PLAN ADMINISTRATORS MUST DISCLOSE ARBITRATION REQUIREMENT IN DENIAL NOTICES
Chappel v. Laboratory Corporation Of America, 232 F.3d 719 (9th Cir. 2000)
Lab Corp.’s plan insured Trina's then-spouse, James Chappel by virtue of Trina's employment with Lab Corp. Lab Corp provided Trina with the summary plan description as part of her "Employment Manual."
The Employment Manual also contained a description of the Plan's claims procedure. The claims procedure required a Plan participant who wished to dispute the denial of requested benefits first to file an appeal with the Plan. If the Plan denied the appeal, it required a dissatisfied claimant to seek arbitration as the exclusive remedy. The arbitration provisions provided that the arbitrator’s decision will be final and binding on all parties. No party has the right to sue in any state [or] federal court with respect to any matter to which this claims procedure applies.”
Chappel submitted his medical bills. The Plan denied benefits. Chappel filed an appeal. The Plan denied the appeal. According to Chappel, the Plan did not tell him that his sole means of redress was arbitration and that he had 60 days in which to pursue it.
Chappel sued and the Plan informed him of the arbitration clause. Chappel claimed that he had not previously known about the clause. Chappel amended his complaint to state two claims rather than one. The first claim requested a reversal of the denial of benefits. It asserted that the Plan's failure to notify him of the existence of the arbitration clause when it denied his internal appeal resulted in waiver, estoppel, and detrimental reliance. The second claim asked for a declaratory judgment that the arbitration clause violated ERISA because the clause required the beneficiary to pay one-half of the costs of the arbitration, imposed a contractual 60-day statute of limitations, and did not provide for attorneys' fees. The district court found in favor of Lab Corp.
The Ninth Circuit said that before invoking 29 U.S.C. § 1132(a)(1)(B), an ERISA plaintiff (with a benefit claim rather than a statutory claim) must first exhaust the plan’s administrative dispute-resolution mechanisms. If the plan contained an arbitration clause, the plaintiff must arbitrate the dispute to exhaust his administrative remedies before suing.
The court noted that the arbitration clause purported to foreclose judicial review altogether. The court was unaware of any authority allowing an ERISA-governed plan to designate arbitration as the exclusive remedy for an aggrieved claimant and entirely to foreclose judicial review of the arbitrator's decision. However, the case did not require it to decide whether such a term was permissible, and did not reach that question.
The Plan contained an arbitration clause and Chappel failed to exhaust this dispute-resolution mechanism. This failure barred his suit unless he could show that the arbitration clause was unenforceable or invalid.
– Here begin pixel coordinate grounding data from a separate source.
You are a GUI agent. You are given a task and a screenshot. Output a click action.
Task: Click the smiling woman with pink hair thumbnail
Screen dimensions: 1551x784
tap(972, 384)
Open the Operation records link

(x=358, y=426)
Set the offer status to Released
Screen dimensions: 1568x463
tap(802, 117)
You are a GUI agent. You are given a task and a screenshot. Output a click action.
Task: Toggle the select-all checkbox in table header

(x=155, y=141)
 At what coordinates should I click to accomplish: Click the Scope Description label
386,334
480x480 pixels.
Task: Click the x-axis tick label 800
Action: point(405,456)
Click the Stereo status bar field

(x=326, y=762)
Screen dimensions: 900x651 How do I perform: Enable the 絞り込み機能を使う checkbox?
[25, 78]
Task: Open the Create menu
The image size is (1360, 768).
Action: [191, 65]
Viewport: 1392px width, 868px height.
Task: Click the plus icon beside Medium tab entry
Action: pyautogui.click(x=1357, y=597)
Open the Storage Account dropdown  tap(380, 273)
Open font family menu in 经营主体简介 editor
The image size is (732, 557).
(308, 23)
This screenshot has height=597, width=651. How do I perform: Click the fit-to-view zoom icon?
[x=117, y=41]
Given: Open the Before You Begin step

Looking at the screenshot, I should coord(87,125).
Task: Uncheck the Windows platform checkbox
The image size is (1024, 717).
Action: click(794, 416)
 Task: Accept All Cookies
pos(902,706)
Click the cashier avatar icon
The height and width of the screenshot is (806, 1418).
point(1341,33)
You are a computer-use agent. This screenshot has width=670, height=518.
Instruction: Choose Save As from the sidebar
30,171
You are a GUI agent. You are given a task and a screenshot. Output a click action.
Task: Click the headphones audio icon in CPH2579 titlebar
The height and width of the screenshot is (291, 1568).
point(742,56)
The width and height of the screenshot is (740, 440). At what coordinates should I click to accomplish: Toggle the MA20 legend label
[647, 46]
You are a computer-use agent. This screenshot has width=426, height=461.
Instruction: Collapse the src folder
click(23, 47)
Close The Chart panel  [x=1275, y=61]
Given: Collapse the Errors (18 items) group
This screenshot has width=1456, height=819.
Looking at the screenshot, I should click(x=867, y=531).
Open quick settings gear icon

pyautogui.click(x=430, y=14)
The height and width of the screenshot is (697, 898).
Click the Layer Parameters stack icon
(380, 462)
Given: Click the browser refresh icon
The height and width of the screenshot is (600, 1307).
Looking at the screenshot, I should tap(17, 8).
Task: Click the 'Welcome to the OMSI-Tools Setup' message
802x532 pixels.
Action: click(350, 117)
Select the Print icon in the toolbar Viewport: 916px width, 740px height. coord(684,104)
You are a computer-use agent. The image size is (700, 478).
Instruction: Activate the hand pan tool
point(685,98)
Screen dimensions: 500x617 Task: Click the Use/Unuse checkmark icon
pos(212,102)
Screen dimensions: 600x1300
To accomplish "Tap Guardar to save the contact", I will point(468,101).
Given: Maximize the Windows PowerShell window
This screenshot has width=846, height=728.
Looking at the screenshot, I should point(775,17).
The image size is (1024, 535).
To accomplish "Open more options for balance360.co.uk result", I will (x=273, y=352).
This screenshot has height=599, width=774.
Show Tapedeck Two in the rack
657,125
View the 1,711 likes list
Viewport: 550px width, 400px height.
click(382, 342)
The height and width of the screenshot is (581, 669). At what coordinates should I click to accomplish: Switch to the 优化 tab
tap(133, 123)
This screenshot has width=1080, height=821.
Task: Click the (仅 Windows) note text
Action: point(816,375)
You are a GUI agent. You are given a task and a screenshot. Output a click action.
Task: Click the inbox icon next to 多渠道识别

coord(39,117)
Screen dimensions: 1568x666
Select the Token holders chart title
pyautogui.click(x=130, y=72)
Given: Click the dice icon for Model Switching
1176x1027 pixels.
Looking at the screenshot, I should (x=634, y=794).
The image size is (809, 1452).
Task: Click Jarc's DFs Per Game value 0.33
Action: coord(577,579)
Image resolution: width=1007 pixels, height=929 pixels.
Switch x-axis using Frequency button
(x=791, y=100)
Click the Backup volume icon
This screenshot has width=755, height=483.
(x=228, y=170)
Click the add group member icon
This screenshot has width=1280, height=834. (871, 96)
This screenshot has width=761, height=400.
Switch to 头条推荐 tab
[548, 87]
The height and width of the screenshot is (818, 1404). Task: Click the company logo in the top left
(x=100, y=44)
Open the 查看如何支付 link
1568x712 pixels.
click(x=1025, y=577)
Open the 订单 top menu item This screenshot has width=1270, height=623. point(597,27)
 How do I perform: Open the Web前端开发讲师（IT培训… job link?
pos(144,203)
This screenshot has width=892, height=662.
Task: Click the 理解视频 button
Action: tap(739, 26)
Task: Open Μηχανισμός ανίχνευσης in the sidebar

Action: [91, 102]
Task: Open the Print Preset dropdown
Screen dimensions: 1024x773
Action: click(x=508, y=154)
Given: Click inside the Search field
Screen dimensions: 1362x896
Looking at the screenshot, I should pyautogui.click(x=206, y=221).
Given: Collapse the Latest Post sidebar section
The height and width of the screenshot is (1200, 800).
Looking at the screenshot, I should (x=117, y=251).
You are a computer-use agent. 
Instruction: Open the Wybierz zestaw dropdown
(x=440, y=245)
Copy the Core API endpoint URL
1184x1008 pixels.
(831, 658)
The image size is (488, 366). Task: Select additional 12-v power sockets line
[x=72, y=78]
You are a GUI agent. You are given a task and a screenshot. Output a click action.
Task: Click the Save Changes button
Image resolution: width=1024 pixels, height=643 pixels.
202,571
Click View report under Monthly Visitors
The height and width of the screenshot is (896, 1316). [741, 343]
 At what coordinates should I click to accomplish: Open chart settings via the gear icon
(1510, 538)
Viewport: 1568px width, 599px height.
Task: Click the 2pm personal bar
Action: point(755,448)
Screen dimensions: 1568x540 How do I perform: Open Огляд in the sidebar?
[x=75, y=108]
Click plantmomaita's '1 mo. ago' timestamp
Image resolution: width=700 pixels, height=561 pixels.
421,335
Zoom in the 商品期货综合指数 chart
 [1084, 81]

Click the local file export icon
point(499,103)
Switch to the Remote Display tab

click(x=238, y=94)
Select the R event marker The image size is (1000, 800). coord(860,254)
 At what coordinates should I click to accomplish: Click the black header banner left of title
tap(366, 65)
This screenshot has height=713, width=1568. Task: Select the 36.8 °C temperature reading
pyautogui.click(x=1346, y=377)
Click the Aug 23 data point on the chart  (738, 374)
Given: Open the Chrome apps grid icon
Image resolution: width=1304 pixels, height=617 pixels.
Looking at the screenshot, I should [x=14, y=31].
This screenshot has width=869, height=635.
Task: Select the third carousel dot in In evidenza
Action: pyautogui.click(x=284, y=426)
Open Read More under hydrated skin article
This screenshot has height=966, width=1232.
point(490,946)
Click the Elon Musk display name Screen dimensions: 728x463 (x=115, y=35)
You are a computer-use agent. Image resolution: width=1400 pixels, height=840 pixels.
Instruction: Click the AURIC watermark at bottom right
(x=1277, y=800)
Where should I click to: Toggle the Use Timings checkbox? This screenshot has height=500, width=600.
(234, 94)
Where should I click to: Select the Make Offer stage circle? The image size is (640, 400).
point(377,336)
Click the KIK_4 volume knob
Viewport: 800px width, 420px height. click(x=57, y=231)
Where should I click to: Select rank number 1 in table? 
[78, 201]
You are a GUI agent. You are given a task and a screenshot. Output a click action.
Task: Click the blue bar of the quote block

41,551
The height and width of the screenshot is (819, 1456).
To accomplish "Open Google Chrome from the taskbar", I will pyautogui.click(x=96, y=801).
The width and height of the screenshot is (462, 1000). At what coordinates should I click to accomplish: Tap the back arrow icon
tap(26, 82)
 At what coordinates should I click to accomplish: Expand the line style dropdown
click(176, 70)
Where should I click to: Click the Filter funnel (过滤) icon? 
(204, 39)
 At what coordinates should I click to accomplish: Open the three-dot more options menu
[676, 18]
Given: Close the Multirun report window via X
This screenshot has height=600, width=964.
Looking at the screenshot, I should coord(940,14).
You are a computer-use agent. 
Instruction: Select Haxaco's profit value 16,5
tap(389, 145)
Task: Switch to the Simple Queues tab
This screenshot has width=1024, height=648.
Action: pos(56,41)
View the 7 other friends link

Chappel objected to the cost-sharing provision and to the deferential standard of review the arbitrator must apply to the Plan's benefits determinations. The court held that these provisions did not render the arbitration clause invalid. It noted that, without the FAA's strong policy in favor of arbitration to tip the scales, an ERISA plaintiff might more easily show that an ERISA-governed plan's arbitration clause was unenforceable because it conflicted with statutory provisions or regulations governing the judicial review of benefits determinations under ERISA.
The Plan's valid and enforceable arbitration clause barred Chappel’s claim. However, the Ninth Circuit found that Lab Corp, as plan administrator, breached its fiduciary duty to Chappel as it adopted a mandatory arbitration clause that set a 60-day time limit in which to demand arbitration and then relied for notice of the clause and its terms, on a summary plan description contained in an employment manual. It would have been a simple matter, when the Plan administrator sent a letter to Chappel notifying him of the denial, for the administrator to have notified Chappel in that same letter of the arbitration clause and its required procedures. If the administrator had done that, it would have fulfilled its fiduciary duty to Chappel.
In
his dissent, Judge Fernandez agreed that ERISA claims are arbitrable.
He did not agree that the plan administrator breached its fiduciary
duties.
He noted that the Ninth Circuit is in danger of becoming veritable Molochs for those who have the temerity to provide and administer benefit plans for America's workers. Moloch was a Canaanite god to whom children were sacrificed as burnt offerings; his name has since become a metaphor for any object to which horrible sacrifices are made.